FFI 1955 lahir sebagai respons konkret dari kondisi tersebut. Inisiasi Usmar Ismail dan Djamaluddin Malik bertujuan untuk meningkatkan kualitas, apresiasi, dan kepercayaan masyarakat terhadap film Indonesia, sekaligus melawan dominasi asing dengan mempromosikan identitas dan narasi lokal
Usmar Ismail dan Djamaluddin Malik, dua tokoh dengan visi berbeda--Usmar dengan idealismenya, Malik dengan naluri dagangnya--bersatu untuk menciptakan ruang apresiasi dan evaluasi film Indonesia melalui FFI.
FFI awal bukan sekadar ajang penghargaan, melainkan forum inklusif yang mempertemukan pembuat dan penonton film, serta menjadi alat melawan stereotip inferioritas film nasional.
FFI 1955 juga merupakan strategi budaya untuk menegaskan identitas nasional di tengah arus globalisasi film asing.
Festival ini membuka ruang bagi semua produser, sineas, dan genre film, menegaskan bahwa sinema Indonesia adalah milik bersama, bukan hanya segelintir elite atau genre tertentu.
FFI 2025: Tantangan Baru, Inklusivisme Harus Dijaga
Tujuh dekade kemudian, FFI menghadapi tantangan baru yang berbeda dan semakin kompleks, seiring dengan kemajuan teknologi.
Data tahun lalu menunjukkan 80 juta penonton menikmati film Indonesia, dan hingga pertengahan 2025, sudah hampir 43 juta penonton tercatat.
Industri film nasional tumbuh pesat, namun tantangan inklusivisme tetap relevan.

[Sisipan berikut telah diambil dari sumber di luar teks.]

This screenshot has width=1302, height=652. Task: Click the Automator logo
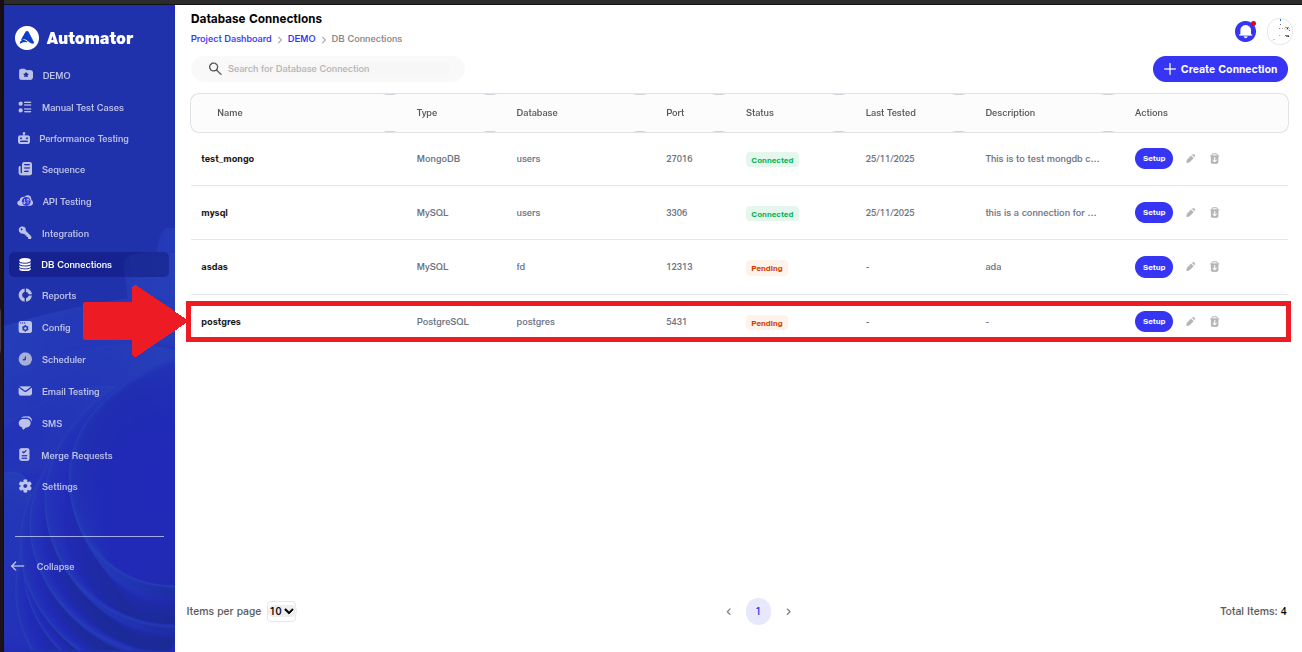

Dominasi genre tertentu, sentralisasi produksi di Jakarta, serta akses terbatas bagi sineas daerah dan kelompok minoritas masih menjadi pekerjaan rumah.
Tema Puspawarna Sinema Indonesia tahun ini menegaskan pentingnya merayakan dan mengakomodasi keberagaman: dari genre, bahasa, latar budaya, hingga ragam pelaku industri.